Watch above Video to Understand More (Get Full subscription from here)

Introduction : 
        Apache PIG is a very important component of Hadoop Eco-System. It is very well matured component and being used in production. Apache PIG helps you write Data Flow engine , which can process data stored in HDFS (Hadoop Distributed File System). With the help of Apache Pig you can avoid writing MapReduce Jobs. With the help of Pig Latin script you can write a long series of data operations and following are the activities can be completed using 

  • ETL (Extract Transform and Load) : For example you can extract all the relevant information from the web-server logs and apply transformation like which all pages are visited by a user and finally save those results in  HDFS/HIve/HBase etc.        
 WebServerLogs --> Extract Relevant Info --> Apply Transformation (e.g. Mapping between page content and userid, aggregate, join,sort etc.) --> Load in Hive Table
  • Ad-hoc queries on Raw data : Data scientist or analytics team can directly do analysis on row data using Pig Latin script.
  • Iterative data processing : Some algorithm needs data to be processed iteratively , which can be easily implemented using Apache Pig. 

Other Benefits : 

  • Custom Functionality : Developer can write their own custom functions. If Pig does not provide inbuilt. 

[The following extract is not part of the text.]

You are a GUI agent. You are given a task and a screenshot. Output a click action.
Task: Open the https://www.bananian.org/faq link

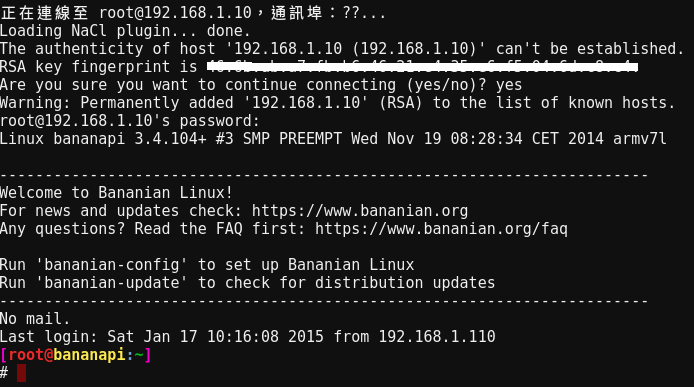pos(441,229)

  • Less Coding : You can write huge map-reduce job in few lines of Pig scripts.
  • Grunt Shell : Using the grunt shell , you can do ad-hoc analysis of data. Rather than executing Map-Reduce job, Like Writing MapReduce, create Jar files and then run Job.
  • Auto optimization : Many of the jobs can be optimized by the framework only. So you focus on your business rather than working on code optimization.

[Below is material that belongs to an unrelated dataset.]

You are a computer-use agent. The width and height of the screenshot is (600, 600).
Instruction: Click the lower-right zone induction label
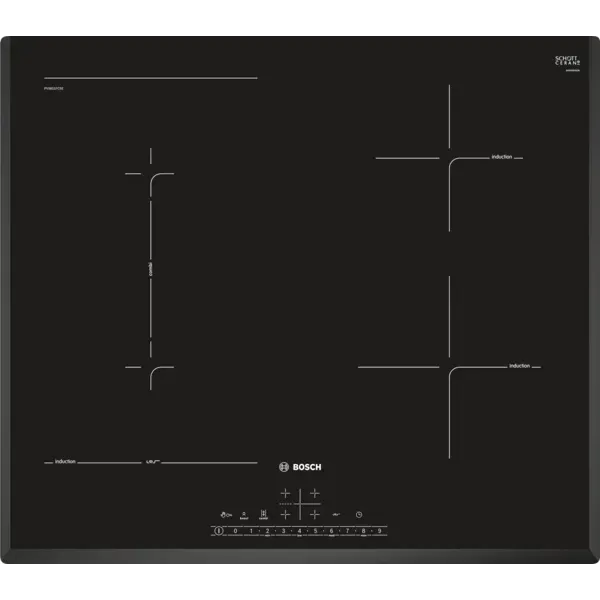click(x=519, y=366)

  • If you are using Pig script for data processing then you dont have to think always map-reduce, key-value.
  • Less Custom code : If you are doing filter, Projections and Joins using MapReduce framework then you have write lot of custom code. Which can be easily avoided using Apache Pig Script.

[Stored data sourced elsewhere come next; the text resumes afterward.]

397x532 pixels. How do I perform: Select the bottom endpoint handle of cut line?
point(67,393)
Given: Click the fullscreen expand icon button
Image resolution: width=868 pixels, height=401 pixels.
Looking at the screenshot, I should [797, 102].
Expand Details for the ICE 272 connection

Components of Apache Pig : Pig has following components.
  • Pig Latin : a simple yet powerful high-level data flow language similar to SQL that executes MapReduce jobs.  PigLatin is often called simply "Pig".
  • Grunt Shell :  You can use Grunt shell (Interactive shell), to run your Pig scripts in shell. And can see results on shell itself. 
  • Pig Engine : Core framework, which converts the Pig scripts written by us into chain of MapReduce job , optimize the jobs and finally submits the jobs on Hadoop cluster to be executed. Pig runs on YARN.
Execution Mode : Pig can be executed with the any of the below mode.
  • MapReduce : This is the default mode, which we will be using in hour hands on sessions. It require hadoop cluster access.
  • Local : In this mode pig script will be executed on the same machine on which Pig is installed.